25 junho 2017

UM INVESTIGADOR ORIGINAL

       1. Carolina Michaëlis de Vasconcelos (1851-1925) diz que, no período medieval, “a literatura portuguesa, em matéria de traduções bíblicas, é de uma pobreza desesperada”. Esta afirmação tem sido repetida, mas nunca desmentida. A primeira tradução da Bíblia, a partir de hebraico e do grego, foi realizada por João Ferreira d’Almeida que tinha passado, aos catorze anos, do catolicismo ao protestantismo (Igreja Reformada Holandesa). A sua tradução foi publicada e corrigida entre os séculos XVII e XVIII.
       José Nunes Carreira sintetizou a história da Exegese Bíblica em Portugal[1] nos seus momentos altos e baixos.
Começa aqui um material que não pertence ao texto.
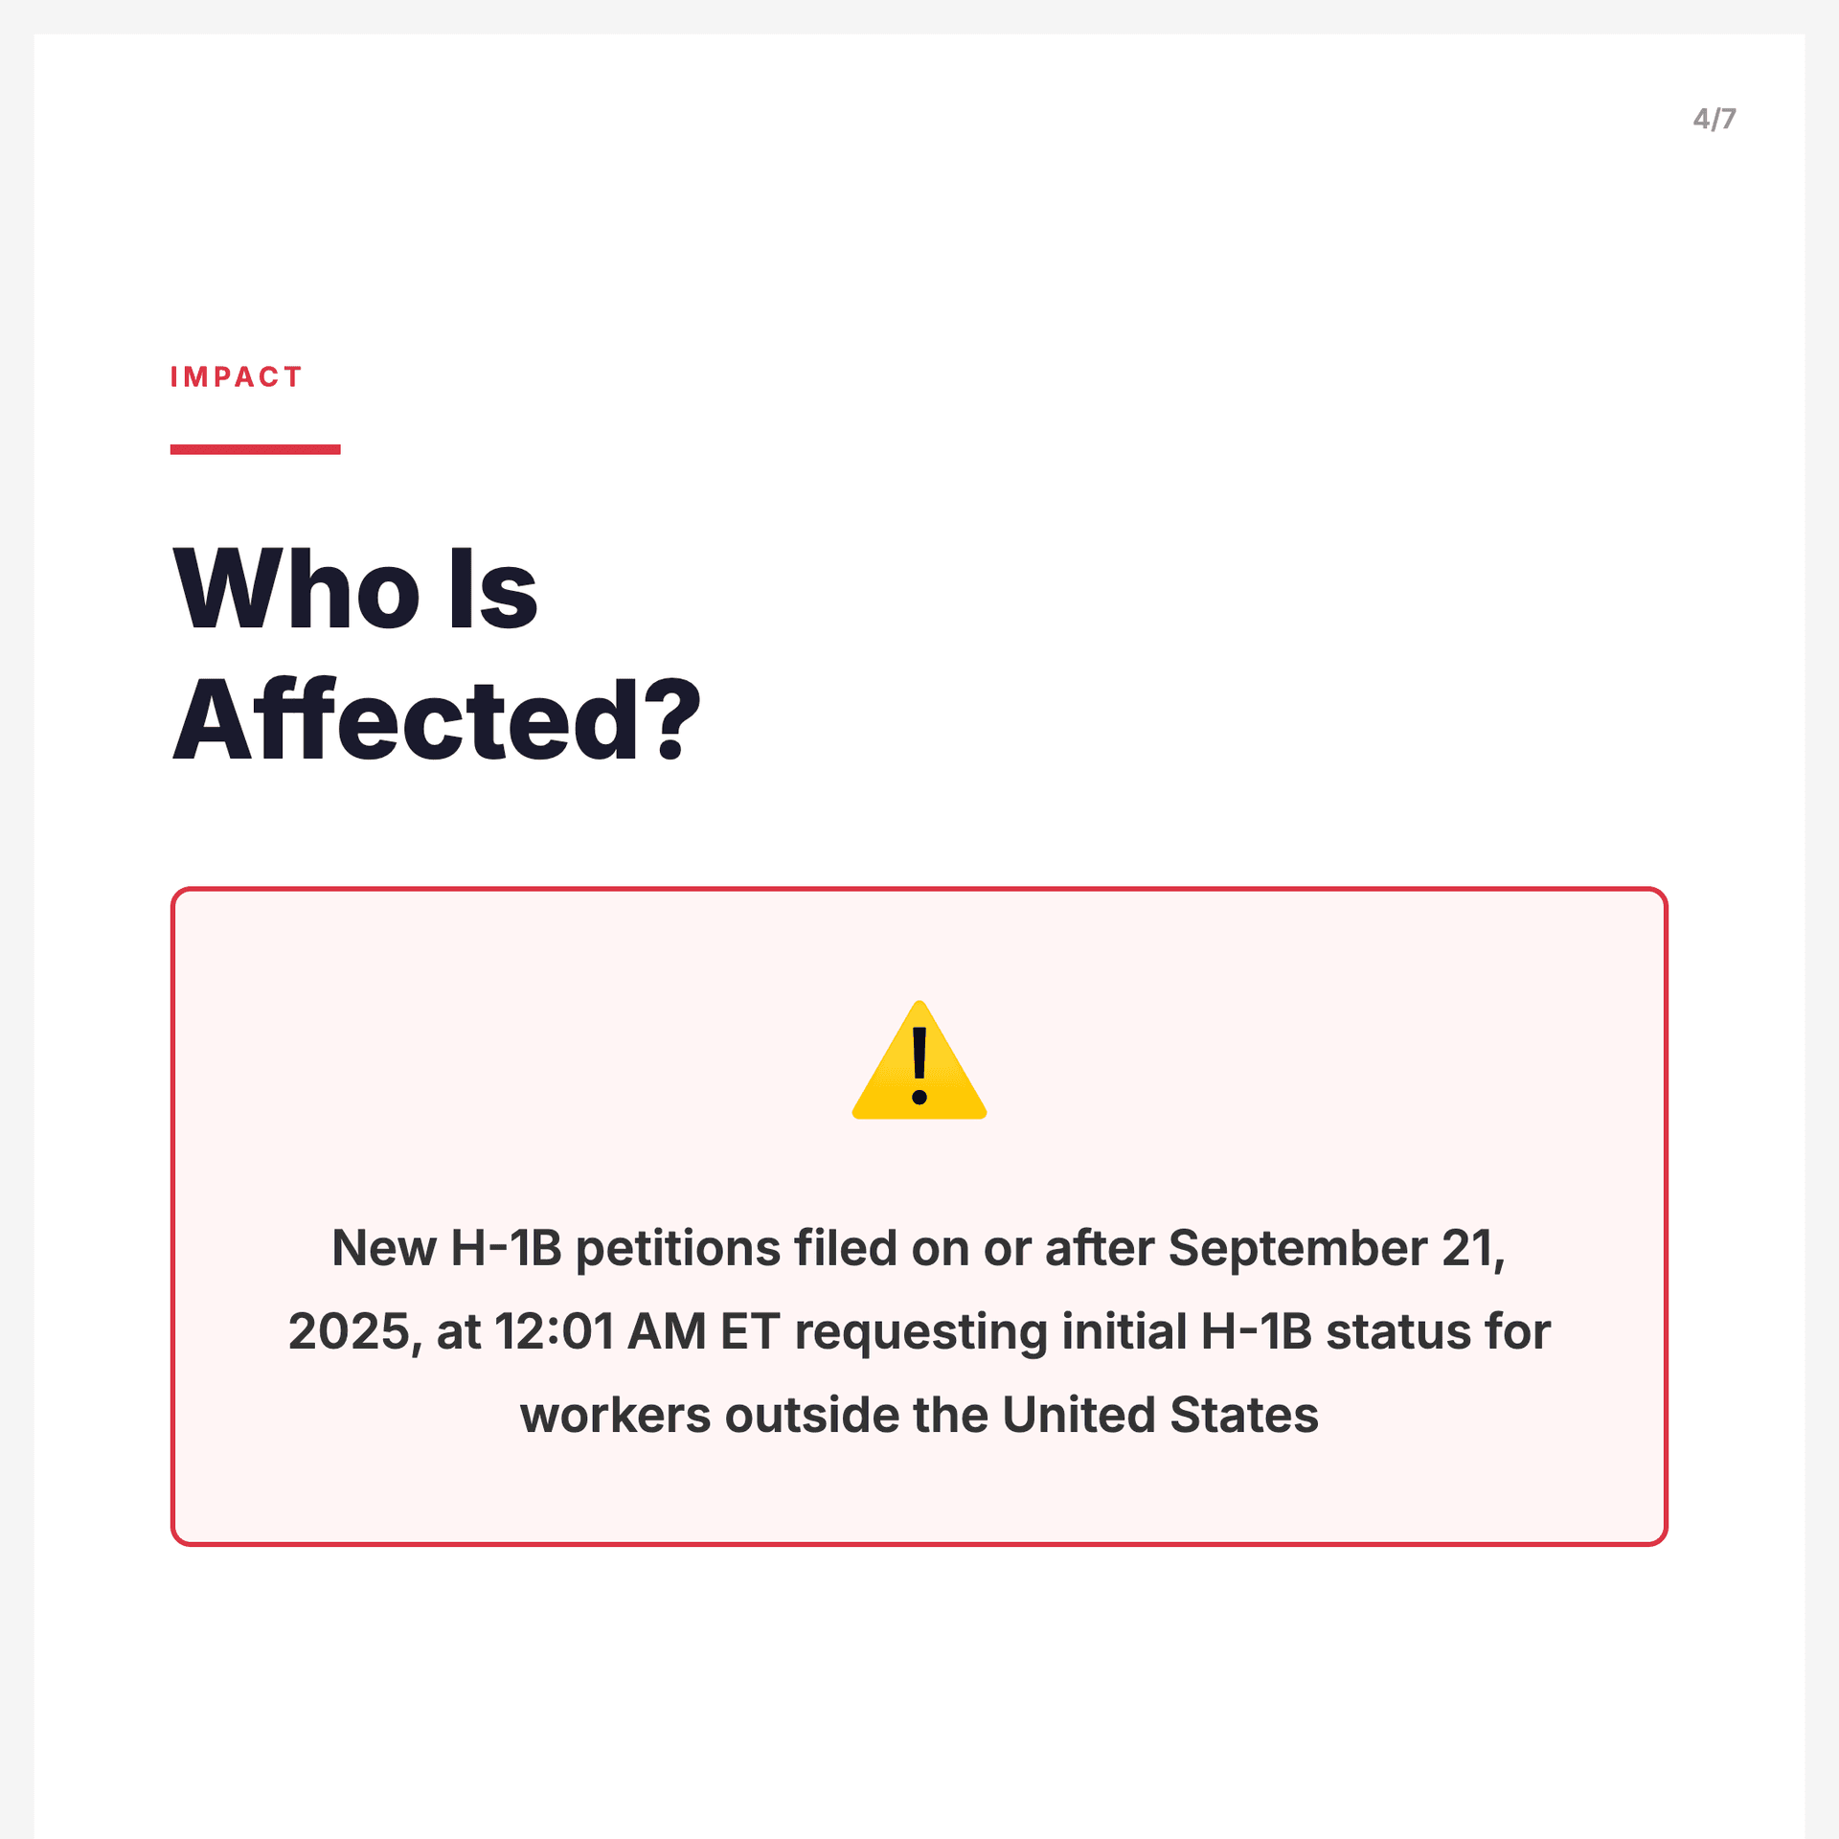Click the "United States" text

tap(1160, 1415)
       Frei Francolino Gonçalves foi um dos seus momentos mais importantes. Fez parte dos grandes investigadores da famosa Escola Bíblica de Jerusalém (EBJ), a responsável, desde os finais do séc. XIX, pelo estudo científico da Bíblia, no campo católico. Para dar a conhecer as dificuldades desse grande salto, aconselhou que fosse editada, em Portugal, uma obra incontornável do seu fundador, Marie-Joseph Lagrange, O.P.[2]
     Frei Francolino morreu, em Jerusalém, no dia 15 de Junho. Nasceu em Curujas, Macedo de Cavaleiros, a 28 de Março de 1943. Professou na Ordem Dominicana em 1960.
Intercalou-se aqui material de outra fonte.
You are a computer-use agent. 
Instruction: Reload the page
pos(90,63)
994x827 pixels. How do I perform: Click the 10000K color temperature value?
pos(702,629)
      Nunca procurou fazer carreira. Seguiu o caminho de preparação para ser uma testemunha lúcida do Evangelho. Depois dos estudos curriculares, em filosofia e teologia, em Portugal e no Canadá, foi enviado para a EBJ. Aí e durante 43 anos, trabalhou como investigador e professor. Considerou-se, até ao fim, como um estudante. Foi solicitado para fazer cursos e conferências em Paris, Berlim, Salamanca, Roma, Portugal, Tóquio, Quebec, Cusco, Lima, Santiago do Chile, México, mas as suas responsabilidades de investigador, de preparação de novos investigadores e de publicações científicas estiveram sempre ligadas à EBJ. Era a sua casa, de vida e trabalho, num contexto de atentados permanentes contra os direitos humanos.
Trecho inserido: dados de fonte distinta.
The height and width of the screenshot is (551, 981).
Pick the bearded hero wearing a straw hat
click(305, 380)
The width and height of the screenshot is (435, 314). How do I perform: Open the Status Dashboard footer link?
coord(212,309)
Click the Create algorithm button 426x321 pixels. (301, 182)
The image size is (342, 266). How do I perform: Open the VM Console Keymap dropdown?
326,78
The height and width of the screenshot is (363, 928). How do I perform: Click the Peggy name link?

       Reconhecido nos meios da investigação bíblica como uma das suas grandes figuras, de alcance internacional. Ao ser convidado para Membro da Comissão Bíblica Pontifícia, e reconduzido pelo Papa Francisco, alguns meios de comunicação católica portuguesa acordaram para uma realidade que ignoravam.
Em Portugal, foi premiado, em 2011, pela Academia Pedro Hispano, é membro da Academia Portuguesa de História, do conselho científico de CADMO, da Revista Lusófona Ciências das Religiões, do ISTA e da Associação Bíblica Portuguesa.
       Quem desejar conhecer a sua bibliografia pode recorrer ao site Bibliothèque St Étienne de Jérusalem - École Biblique et Archéologique Française[3]. Em Portugal foi, sobretudo, nos Cadernos ISTA que publicou alguns dos seus estudos mais significativos[4].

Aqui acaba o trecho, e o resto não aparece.